Viola saß inzwischen im Nebenraum des Ladens am Schreibtisch und hatte ihren Terminkalender vor sich. Sie sah zu, dass es im Team gerecht zuging und jeder mal mit einer besonderen Dienstreise dran war. Zur Nordstil in Hamburg hatte sie diesmal Lisa geschickt. Die größte Konsumgütermesse im Norden präsentierte sich zweimal jährlich mit neuen Produkten aus Deutschland und Skandinavien. Letzteres fand Viola besonders interessant und Lisa hatte reichlich Kontakte aufgetan. Gar zu gern wäre Viola zur internationalen Möbelmesse IMM Cologne gefahren, die hatte Mitte Januar nach Köln eingeladen. Aber die Entfernung von Berlin! Zwar fanden zwei weitere Events, die Ambiente und die Christmasworld, zeitgleich Ende Januar statt, aber ein Besuch in Frankfurt am Main zur internationalen Konsumgütermesse sowie zur internationalen Leitmesse für saisonale Dekoration und Festschmuck ließ sich diesmal nicht realisieren. Das wäre genau jetzt gewesen und auch nicht gerade um die Ecke! Man konnte sich ja schlecht in Stücke reißen, um überall präsent zu sein. Viola machte eine Notiz für 2025, da stand schon der Termin für Anfang Februar fest. Und auch für die Möbelmesse machte sie sich einen Stichpunkt, um später daran zu denken.

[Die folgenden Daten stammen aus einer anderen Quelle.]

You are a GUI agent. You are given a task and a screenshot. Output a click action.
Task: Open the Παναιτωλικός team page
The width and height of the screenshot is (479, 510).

Bei der Cadeaux in Leipzig Anfang März war momentan noch ein großes Fragezeichen festgehalten, das war von der Lage her wenigstens fast vor der Haustür, sowohl mit der Bahn als auch mit dem Auto gut zu erreichen. Also vielleicht dorthin, um bei der Geschenkemesse auf dem Laufenden zu bleiben und auch in Sachen Wohnideen zu stöbern. Außerdem fand am 3. März die Floriga statt, und auf der Fachbörse für die grüne Branche konnte man Hinz und Kunz treffen, alte Bekannte und neue Gesichter.
Es war schon nicht einfach: Entscheidungen über Entscheidungen. So wie im Privatleben. Da war er, der Gedanke an Eric Schöne. Gerade hier am Ku’damm erwartete sie jederzeit, dass sein Firmenwagen mit der Aufschrift „Blitzeblank“ und der farbenfrohen, großformatigen Zeichnung eines bulligen Typen mit strahlendem Lächeln sowie Schrubber und Wischeimer in den Händen vorbeifuhr oder direkt vor ihrem Laden parkte. „Bleib bloß ruhig“, redete sie sich innerlich zu.
Viola fuhr sich etwas genervt mit beiden Händen durch die halblangen Haare. Beim morgendlichen Blick in den Spiegel war ihr aufgefallen, dass der Ansatz am Scheitel ziemlich deutlich sichtbar wurde. Ein Friseurtermin war wichtiger als alles andere: Waschen, Schneiden, Tönen …
„Kommt Zeit, kommt Rat“, fiel ihr ein Standardspruch von ihrer Mutter Hannah ein. Klar doch, das musste nicht alles heute entschieden werden. Das Telefon klingelte, und sie nahm mit ihrer üblichen Freundlichkeit eine Bestellung bereits fürs kommende Wochenende an.
Als sich Benjamin in den Feierabend verabschiedete, fiel Viola noch ihr Wunsch ein.
„Kannst du dich bitte ein bisschen um unsere Josephine kümmern, wenn sie am 1. Februar bei uns beginnt? An dem Tag muss ich auf jeden Fall in unserer Hauptfiliale sein, weil unsere Steuerberaterin vorbeikommt. Sonst würde ich das selbstverständlich übernehmen. Gehört sich ja eigentlich“, bat sie ihren Mitarbeiter.
„Nichts lieber als das, Chefin. Die wird mit ihrem bezaubernden Dialekt bestimmt die Kundschaft um den Finger wickeln.“
„Na ja, das soll sie eigentlich nicht. Schöne Sträuße binden wäre völlig in Ordnung und absolut ausreichend“, setzte Viola nach und lachte kurz auf. Dann fügte sie an: „Im Übrigen spricht sie doch ein recht gepflegtes Hochdeutsch.“
Im Grunde wollte Ben seine Chefin noch nach ihrem Besuch auf der Internationalen Pflanzenmesse in Essen gefragt haben, aber irgendwie hatte es die Situation bislang nicht hergegeben. Wobei das gar nicht ihre Art war, mit den Erlebnissen von so einem Event hinter dem Berg zu halten. Sie musste doch dem amtierenden Deutschen Weltmeister der Floristik begegnet sein, dem sie gemeinsam im Jahr zuvor in Manchester in ausgelassener Begeisterung zugejubelt hatten.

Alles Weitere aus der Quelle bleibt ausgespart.